Goal of the exercise:
Each line of the material must reappear unchanged in the answer.

Listed entries:
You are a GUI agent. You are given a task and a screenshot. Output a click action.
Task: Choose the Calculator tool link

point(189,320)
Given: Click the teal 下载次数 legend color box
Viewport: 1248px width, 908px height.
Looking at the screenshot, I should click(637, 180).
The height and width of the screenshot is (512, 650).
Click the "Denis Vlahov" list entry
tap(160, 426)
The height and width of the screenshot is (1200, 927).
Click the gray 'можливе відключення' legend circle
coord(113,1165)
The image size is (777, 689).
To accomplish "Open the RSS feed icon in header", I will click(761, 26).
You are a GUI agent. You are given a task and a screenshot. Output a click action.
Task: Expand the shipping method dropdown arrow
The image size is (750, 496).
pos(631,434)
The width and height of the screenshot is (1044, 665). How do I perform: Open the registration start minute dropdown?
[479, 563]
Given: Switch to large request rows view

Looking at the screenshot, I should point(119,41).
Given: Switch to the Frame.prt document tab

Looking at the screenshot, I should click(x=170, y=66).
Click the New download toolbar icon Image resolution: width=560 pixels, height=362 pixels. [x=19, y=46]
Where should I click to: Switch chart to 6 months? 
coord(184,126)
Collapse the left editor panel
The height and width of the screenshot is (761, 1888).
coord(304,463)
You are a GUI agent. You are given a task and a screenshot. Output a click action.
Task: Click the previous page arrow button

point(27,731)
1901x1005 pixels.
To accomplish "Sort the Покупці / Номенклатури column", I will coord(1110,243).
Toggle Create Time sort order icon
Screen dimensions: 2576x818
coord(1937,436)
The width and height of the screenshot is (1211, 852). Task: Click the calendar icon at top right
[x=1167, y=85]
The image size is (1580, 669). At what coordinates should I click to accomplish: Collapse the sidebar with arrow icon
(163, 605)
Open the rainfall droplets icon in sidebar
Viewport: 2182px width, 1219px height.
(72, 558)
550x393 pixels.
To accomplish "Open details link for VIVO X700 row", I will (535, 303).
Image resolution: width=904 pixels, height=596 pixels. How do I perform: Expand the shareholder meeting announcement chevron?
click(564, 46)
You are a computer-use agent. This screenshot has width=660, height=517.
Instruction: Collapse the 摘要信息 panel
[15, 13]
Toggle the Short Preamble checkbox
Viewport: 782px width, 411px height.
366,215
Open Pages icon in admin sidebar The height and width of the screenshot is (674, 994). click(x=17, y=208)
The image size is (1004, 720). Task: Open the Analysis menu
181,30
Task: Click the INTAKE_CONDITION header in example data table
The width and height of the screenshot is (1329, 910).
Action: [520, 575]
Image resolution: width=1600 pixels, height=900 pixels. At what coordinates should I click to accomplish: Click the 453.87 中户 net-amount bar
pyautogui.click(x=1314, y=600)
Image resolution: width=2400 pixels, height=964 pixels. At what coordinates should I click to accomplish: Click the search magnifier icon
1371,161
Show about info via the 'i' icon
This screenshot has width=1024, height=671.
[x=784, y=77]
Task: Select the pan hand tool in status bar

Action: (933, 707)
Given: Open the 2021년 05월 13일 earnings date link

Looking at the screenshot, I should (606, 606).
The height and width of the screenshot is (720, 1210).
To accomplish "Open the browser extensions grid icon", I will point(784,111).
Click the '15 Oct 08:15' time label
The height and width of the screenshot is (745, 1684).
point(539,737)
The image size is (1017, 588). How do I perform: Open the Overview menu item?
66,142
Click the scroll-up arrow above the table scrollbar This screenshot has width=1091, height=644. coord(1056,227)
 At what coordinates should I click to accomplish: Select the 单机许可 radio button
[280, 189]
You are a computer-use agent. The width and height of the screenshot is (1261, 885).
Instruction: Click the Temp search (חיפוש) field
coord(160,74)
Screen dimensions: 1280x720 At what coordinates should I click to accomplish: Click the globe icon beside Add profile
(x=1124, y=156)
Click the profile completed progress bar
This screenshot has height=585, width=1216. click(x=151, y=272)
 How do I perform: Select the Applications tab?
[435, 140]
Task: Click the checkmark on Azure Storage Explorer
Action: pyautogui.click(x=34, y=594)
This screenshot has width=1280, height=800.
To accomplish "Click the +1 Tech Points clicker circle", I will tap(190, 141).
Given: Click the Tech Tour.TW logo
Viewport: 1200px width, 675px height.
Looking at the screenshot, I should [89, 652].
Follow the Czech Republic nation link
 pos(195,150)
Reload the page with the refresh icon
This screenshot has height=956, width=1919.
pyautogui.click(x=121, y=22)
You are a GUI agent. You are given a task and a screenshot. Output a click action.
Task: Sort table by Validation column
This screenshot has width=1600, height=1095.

Answer space:
You are a GUI agent. You are given a task and a screenshot. Output a click action.
Task: Choose the Calculator tool link

point(189,320)
Given: Click the teal 下载次数 legend color box
Viewport: 1248px width, 908px height.
Looking at the screenshot, I should click(637, 180).
The height and width of the screenshot is (512, 650).
Click the "Denis Vlahov" list entry
tap(160, 426)
The height and width of the screenshot is (1200, 927).
Click the gray 'можливе відключення' legend circle
coord(113,1165)
The image size is (777, 689).
To accomplish "Open the RSS feed icon in header", I will click(761, 26).
You are a GUI agent. You are given a task and a screenshot. Output a click action.
Task: Expand the shipping method dropdown arrow
The image size is (750, 496).
pos(631,434)
The width and height of the screenshot is (1044, 665). How do I perform: Open the registration start minute dropdown?
[479, 563]
Given: Switch to large request rows view

Looking at the screenshot, I should point(119,41).
Given: Switch to the Frame.prt document tab

Looking at the screenshot, I should click(x=170, y=66).
Click the New download toolbar icon Image resolution: width=560 pixels, height=362 pixels. [x=19, y=46]
Where should I click to: Switch chart to 6 months? 
coord(184,126)
Collapse the left editor panel
The height and width of the screenshot is (761, 1888).
coord(304,463)
You are a GUI agent. You are given a task and a screenshot. Output a click action.
Task: Click the previous page arrow button

point(27,731)
1901x1005 pixels.
To accomplish "Sort the Покупці / Номенклатури column", I will coord(1110,243).
Toggle Create Time sort order icon
Screen dimensions: 2576x818
coord(1937,436)
The width and height of the screenshot is (1211, 852). Task: Click the calendar icon at top right
[x=1167, y=85]
The image size is (1580, 669). At what coordinates should I click to accomplish: Collapse the sidebar with arrow icon
(163, 605)
Open the rainfall droplets icon in sidebar
Viewport: 2182px width, 1219px height.
(72, 558)
550x393 pixels.
To accomplish "Open details link for VIVO X700 row", I will (535, 303).
Image resolution: width=904 pixels, height=596 pixels. How do I perform: Expand the shareholder meeting announcement chevron?
click(564, 46)
You are a computer-use agent. This screenshot has width=660, height=517.
Instruction: Collapse the 摘要信息 panel
[15, 13]
Toggle the Short Preamble checkbox
Viewport: 782px width, 411px height.
366,215
Open Pages icon in admin sidebar The height and width of the screenshot is (674, 994). click(x=17, y=208)
The image size is (1004, 720). Task: Open the Analysis menu
181,30
Task: Click the INTAKE_CONDITION header in example data table
The width and height of the screenshot is (1329, 910).
Action: [520, 575]
Image resolution: width=1600 pixels, height=900 pixels. At what coordinates should I click to accomplish: Click the 453.87 中户 net-amount bar
pyautogui.click(x=1314, y=600)
Image resolution: width=2400 pixels, height=964 pixels. At what coordinates should I click to accomplish: Click the search magnifier icon
1371,161
Show about info via the 'i' icon
This screenshot has width=1024, height=671.
[x=784, y=77]
Task: Select the pan hand tool in status bar

Action: (933, 707)
Given: Open the 2021년 05월 13일 earnings date link

Looking at the screenshot, I should (606, 606).
The height and width of the screenshot is (720, 1210).
To accomplish "Open the browser extensions grid icon", I will point(784,111).
Click the '15 Oct 08:15' time label
The height and width of the screenshot is (745, 1684).
point(539,737)
The image size is (1017, 588). How do I perform: Open the Overview menu item?
66,142
Click the scroll-up arrow above the table scrollbar This screenshot has width=1091, height=644. coord(1056,227)
 At what coordinates should I click to accomplish: Select the 单机许可 radio button
[280, 189]
You are a computer-use agent. The width and height of the screenshot is (1261, 885).
Instruction: Click the Temp search (חיפוש) field
coord(160,74)
Screen dimensions: 1280x720 At what coordinates should I click to accomplish: Click the globe icon beside Add profile
(x=1124, y=156)
Click the profile completed progress bar
This screenshot has height=585, width=1216. click(x=151, y=272)
 How do I perform: Select the Applications tab?
[435, 140]
Task: Click the checkmark on Azure Storage Explorer
Action: pyautogui.click(x=34, y=594)
This screenshot has width=1280, height=800.
To accomplish "Click the +1 Tech Points clicker circle", I will tap(190, 141).
Given: Click the Tech Tour.TW logo
Viewport: 1200px width, 675px height.
Looking at the screenshot, I should [89, 652].
Follow the Czech Republic nation link
 pos(195,150)
Reload the page with the refresh icon
This screenshot has height=956, width=1919.
pyautogui.click(x=121, y=22)
You are a GUI agent. You are given a task and a screenshot. Output a click action.
Task: Sort table by Validation column
This screenshot has width=1600, height=1095.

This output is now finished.